Perhaps we’ll see a time when healthy living messages are served up to people buying unhealthy foods or drinks online. Unless, it turned out, the strategy backfired with accusations of ‘big brother’ tactics, as mooted by another member of the audience. For sure, the ethics committee will remain fully on board the ‘nudge bus’, partly because ‘manipulation’ isn’t a million miles from ‘helpful influencing’. (Naturally, Berry preferred the term ‘influence’, and pointed out that people don’t wish to develop diabetes but ‘everyday life got in the way’: It’s hard to turn down cake when it’s on offer.)
The Western world faces some tough choices here if we’re to succeed in tackling the major causes of disease and ill health today, most of which are preventable. (Unless antibiotic resistance makes infection disease come back with a bang). It could be said that we are all like snooker balls, being nudged from all sides by cushions, cues and other balls.

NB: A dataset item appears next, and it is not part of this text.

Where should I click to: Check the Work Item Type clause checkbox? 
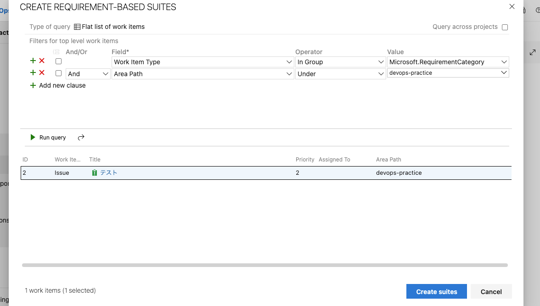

But will we reach the right pocket? Having worked in financial news through the stock market boom and bust of the ‘90s and ‘00s, I have a profound belief that people are very like sheep. Get the right sheep to move in the right direction, at the right speed, and you’ll eventually get them in the pen. But even the best shepherds need experience, a well-trained dog, and the right kind of whistle.

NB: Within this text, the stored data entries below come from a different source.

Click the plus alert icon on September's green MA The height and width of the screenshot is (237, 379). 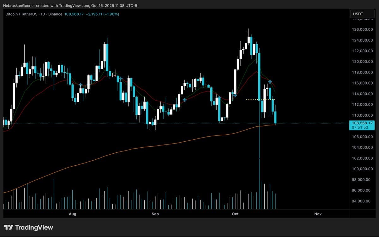pos(184,99)
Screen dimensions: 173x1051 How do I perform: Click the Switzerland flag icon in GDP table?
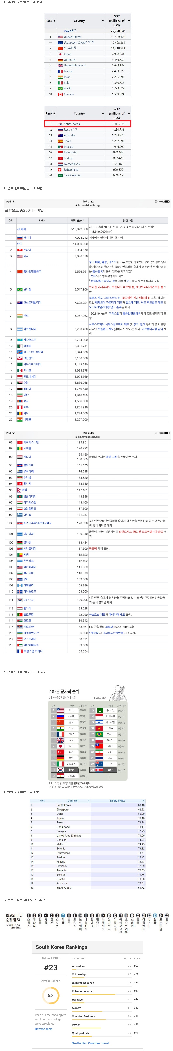click(60, 169)
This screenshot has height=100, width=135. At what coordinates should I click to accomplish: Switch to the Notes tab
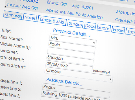[30, 18]
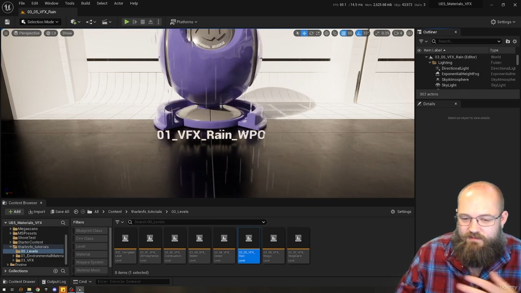The image size is (521, 293).
Task: Save the current level with the floppy disk icon
Action: point(7,22)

Berry’s presentation was refreshingly honest: we still don’t know the full potential of the power of nudge when it comes to improving healthcare outcomes – be that by getting people to turn up for NHS appointments, or asking GPs to consider prescribing a cheaper formulation of antibiotic (a suspension rather than an infusion, for example). In conclusion, I think we should be proud that along with the USA and Australasia, the UK is having a having a good stab at nudge.
TOP TIP: THINK E.A.S.T.
There are four ways behavioural insights should be applied: Easy, Attractive, Social, Timely – and that’s according to the Behavioural Insights Team (formerly part of the Cabinet Office, now a listed company). Again, it isn’t that difficult to get in the ‘Easy’ or the ‘Simple’. When NHS Health Checks were first launched, long and detailed letters went out to patients explaining what’d be involved, and asking them to book a check. Uptake was poor, so letters are now no longer than one paragraph, and have proven far more successful. There’s an element of ‘game framing’ in there too, with the words, ‘‘Please call XXX as soon as possible to make sure you get your appointment.” The less is more approach can be a powerful thing, and I have no doubt that many of us communications professionals could learn from it!